Dr. Veron, who has discovered and described over one-quarter of all reef coral, was surprised himself.
"I rarely come to a place where there are undescribed species. Usually if it's new to me, it means that it is a new species, but that doesn't mean some Frenchman didn't see them in 1880," he said. He was particularly amazed to discover one spectacular coral "like a bowl of flowers, with mostly red flowers but also some blue and green."
More research will be needed before the samples are accepted as new species, because classifying coral is as much an art as a science.
"Corals are like trees, they can change their appearance depending on where they grow. They can look different in shallow and deep water and on the coasts of other countries," Dr. Veron explained.
The survey also found a richer diversity in fish than anticipated and what may be three new species of damselfish.
"Two of these three fish got me very excited because I have studied this family for more than 30 years," said Gerald Allen, Ichthyology and Science team leader for Conservation International's Marine Rapid Assessment Program. "There are 350 species worldwide and I know them all like the back of my hand. I immediately recognized two of these three as new." The third may have been masquerading as another species, he suggested.

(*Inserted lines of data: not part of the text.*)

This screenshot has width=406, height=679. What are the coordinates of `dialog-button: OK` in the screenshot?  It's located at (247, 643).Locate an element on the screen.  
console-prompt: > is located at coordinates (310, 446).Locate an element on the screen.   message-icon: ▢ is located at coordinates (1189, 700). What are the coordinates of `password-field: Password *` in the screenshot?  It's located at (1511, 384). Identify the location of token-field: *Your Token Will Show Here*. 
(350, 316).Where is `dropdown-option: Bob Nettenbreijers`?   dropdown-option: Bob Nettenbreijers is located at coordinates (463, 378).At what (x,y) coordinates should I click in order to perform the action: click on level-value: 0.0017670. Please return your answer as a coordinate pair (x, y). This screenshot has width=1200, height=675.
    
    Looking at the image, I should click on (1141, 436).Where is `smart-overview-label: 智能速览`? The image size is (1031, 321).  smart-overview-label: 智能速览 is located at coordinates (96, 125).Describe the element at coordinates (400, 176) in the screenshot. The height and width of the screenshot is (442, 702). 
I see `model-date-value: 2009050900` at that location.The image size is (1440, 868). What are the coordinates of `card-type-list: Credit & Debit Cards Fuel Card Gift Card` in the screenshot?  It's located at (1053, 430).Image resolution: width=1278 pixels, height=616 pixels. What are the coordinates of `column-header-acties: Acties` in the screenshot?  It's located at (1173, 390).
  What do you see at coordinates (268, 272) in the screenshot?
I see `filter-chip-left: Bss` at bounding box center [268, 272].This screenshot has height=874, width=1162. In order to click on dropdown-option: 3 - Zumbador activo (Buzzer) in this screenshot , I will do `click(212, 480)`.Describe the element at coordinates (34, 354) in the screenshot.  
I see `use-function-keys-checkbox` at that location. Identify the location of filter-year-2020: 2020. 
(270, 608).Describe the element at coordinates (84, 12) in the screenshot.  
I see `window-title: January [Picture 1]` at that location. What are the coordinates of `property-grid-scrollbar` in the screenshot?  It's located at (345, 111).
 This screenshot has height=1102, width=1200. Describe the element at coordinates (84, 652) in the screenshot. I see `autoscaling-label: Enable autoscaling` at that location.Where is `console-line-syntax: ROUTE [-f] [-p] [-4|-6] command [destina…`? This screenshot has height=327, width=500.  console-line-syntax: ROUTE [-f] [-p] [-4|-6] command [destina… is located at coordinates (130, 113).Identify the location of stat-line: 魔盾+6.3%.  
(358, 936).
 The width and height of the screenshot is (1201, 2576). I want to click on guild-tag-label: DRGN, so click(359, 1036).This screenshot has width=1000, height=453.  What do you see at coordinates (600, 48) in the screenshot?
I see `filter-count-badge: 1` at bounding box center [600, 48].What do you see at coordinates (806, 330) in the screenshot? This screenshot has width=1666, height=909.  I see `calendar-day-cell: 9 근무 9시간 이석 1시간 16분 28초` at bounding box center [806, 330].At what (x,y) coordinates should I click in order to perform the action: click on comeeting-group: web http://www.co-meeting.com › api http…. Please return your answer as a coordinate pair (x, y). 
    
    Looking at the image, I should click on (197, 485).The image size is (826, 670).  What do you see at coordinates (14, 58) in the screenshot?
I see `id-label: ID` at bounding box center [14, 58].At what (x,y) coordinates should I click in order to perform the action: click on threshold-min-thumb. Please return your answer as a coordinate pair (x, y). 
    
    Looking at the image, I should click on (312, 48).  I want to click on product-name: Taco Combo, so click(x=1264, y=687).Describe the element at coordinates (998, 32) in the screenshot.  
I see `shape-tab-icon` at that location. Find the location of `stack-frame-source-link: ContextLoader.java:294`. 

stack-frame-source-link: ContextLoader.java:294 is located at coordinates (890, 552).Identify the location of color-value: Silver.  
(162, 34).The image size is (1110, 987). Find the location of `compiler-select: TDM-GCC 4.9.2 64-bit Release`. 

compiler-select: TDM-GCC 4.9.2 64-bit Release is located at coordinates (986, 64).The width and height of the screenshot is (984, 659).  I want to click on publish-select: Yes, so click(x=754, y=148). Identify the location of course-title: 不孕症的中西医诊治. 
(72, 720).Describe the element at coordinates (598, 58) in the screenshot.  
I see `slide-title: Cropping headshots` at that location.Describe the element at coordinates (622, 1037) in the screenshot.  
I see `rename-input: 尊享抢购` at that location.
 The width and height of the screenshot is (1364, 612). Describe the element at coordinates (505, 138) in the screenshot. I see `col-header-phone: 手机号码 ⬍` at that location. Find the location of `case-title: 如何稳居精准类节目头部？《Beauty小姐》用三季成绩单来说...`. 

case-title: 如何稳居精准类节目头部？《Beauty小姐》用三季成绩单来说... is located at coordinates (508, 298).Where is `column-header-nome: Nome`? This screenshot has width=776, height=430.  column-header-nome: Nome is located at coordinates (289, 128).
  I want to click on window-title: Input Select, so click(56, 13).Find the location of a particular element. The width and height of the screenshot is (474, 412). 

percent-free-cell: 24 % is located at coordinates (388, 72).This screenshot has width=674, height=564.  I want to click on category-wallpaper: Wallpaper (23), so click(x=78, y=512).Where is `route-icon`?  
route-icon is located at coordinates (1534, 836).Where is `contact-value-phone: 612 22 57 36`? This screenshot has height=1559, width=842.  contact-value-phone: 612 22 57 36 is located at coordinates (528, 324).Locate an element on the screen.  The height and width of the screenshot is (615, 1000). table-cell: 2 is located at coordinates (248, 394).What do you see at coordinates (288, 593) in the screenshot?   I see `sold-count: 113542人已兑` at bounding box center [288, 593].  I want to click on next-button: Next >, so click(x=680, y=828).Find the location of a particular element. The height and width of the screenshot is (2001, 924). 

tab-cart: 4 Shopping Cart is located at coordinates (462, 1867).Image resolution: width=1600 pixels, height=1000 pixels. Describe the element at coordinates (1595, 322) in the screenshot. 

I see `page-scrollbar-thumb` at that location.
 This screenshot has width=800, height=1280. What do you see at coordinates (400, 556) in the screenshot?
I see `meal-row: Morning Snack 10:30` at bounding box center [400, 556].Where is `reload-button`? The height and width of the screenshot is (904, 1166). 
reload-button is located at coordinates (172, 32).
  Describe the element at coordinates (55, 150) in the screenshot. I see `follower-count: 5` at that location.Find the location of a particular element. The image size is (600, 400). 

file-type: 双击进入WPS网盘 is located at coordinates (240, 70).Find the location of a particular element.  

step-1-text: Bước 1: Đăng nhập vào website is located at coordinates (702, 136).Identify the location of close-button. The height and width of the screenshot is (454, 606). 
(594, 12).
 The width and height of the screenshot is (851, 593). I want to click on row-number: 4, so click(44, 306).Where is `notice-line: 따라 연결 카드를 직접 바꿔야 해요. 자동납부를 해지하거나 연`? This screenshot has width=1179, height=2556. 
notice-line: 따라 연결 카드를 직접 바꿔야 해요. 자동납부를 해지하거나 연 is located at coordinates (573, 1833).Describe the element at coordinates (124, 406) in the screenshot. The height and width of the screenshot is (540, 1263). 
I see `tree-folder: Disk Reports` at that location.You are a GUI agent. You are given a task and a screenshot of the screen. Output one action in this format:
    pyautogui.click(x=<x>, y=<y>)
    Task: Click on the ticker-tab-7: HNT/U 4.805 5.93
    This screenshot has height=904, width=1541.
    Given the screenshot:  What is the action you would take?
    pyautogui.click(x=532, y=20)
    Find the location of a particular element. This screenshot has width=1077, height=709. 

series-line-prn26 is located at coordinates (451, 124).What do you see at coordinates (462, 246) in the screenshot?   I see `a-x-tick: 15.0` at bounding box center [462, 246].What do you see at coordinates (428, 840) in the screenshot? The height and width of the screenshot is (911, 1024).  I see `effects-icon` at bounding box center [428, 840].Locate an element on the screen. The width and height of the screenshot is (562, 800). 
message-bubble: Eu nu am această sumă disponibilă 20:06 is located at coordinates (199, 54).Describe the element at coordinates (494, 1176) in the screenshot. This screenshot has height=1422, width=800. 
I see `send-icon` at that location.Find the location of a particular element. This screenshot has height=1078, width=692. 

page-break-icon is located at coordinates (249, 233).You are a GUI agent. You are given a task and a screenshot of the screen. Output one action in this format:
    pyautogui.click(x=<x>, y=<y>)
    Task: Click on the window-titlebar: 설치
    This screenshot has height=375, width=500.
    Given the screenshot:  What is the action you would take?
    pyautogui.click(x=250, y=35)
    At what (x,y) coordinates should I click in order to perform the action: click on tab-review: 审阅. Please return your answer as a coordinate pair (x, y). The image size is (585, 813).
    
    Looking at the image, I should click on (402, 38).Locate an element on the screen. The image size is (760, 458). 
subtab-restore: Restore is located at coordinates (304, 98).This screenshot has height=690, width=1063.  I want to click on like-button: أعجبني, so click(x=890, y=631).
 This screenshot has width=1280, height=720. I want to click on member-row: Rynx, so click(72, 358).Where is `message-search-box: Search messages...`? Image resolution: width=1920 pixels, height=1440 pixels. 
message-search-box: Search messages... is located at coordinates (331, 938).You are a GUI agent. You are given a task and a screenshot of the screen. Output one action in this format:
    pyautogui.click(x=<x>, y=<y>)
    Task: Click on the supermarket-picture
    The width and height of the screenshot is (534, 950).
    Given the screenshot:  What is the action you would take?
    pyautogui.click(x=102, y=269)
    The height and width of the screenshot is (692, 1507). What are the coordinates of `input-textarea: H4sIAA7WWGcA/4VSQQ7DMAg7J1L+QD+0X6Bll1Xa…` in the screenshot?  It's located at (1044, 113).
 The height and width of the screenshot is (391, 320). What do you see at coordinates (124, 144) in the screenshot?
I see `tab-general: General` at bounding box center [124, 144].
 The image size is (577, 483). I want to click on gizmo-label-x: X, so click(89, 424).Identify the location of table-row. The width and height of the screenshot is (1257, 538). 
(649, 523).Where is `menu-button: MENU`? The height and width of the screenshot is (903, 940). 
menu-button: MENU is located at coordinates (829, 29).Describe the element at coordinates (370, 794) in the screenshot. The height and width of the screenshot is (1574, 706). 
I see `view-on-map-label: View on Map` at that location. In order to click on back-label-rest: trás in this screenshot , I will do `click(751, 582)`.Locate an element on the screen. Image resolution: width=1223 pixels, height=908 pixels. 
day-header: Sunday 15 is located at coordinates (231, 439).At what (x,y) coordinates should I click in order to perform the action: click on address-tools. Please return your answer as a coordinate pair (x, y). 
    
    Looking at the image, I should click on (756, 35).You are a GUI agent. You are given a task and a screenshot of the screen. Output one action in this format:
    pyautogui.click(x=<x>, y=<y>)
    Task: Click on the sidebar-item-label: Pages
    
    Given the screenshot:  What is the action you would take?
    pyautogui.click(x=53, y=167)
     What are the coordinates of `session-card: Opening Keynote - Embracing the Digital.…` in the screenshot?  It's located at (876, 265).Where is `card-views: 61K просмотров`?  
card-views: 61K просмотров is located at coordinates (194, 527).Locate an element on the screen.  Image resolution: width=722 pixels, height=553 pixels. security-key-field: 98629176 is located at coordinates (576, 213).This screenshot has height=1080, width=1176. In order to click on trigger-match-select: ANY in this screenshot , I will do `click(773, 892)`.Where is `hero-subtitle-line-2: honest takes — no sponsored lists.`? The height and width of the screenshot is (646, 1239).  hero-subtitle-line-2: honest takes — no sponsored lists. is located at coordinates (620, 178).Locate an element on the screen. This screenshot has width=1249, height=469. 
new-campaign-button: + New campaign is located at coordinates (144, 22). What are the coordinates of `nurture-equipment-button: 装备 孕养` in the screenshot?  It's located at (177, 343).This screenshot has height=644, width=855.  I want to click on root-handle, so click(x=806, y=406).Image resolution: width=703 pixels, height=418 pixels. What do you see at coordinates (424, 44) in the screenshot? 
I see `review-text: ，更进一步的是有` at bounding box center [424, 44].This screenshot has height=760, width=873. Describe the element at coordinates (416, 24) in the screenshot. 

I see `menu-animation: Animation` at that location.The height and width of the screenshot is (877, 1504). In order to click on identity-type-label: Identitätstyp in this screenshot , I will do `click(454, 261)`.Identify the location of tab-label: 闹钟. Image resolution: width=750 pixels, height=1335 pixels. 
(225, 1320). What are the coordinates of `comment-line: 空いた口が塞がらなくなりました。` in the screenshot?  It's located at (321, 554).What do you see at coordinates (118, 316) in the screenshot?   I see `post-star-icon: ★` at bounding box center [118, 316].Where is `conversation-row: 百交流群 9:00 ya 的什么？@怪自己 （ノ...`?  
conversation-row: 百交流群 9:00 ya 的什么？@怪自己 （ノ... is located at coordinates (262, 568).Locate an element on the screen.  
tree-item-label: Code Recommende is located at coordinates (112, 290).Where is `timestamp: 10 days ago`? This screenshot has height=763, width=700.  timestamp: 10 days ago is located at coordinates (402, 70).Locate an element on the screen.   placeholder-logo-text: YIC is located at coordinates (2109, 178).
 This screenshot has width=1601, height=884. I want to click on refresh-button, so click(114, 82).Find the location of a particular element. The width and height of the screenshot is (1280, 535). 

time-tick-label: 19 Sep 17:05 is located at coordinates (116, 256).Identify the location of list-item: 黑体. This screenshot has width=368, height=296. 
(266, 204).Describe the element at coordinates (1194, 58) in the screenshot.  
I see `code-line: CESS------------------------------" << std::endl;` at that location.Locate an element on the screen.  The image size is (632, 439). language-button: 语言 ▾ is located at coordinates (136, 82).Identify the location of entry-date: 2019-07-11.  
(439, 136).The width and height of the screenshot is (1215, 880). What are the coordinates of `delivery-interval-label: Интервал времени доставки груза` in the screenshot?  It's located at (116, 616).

Cataloguing new species was only one goal. The expedition also collected socio-economic and biological data to help develop reef-protection policies. The researchers interviewed local fishermen and considered reef health. They found great ecological awareness and little evidence of coral bleaching, related to increased water temperatures.
"The state of these reefs was surprisingly good," Dr. Veron said. "Within 50 years, coral reefs around the world will be decimated, but I think the Madagascar reefs will be largely protected from the effects of global warming because of cold currents from the Southern Indian Ocean. If these reefs are looked after, in 50 years they will be there."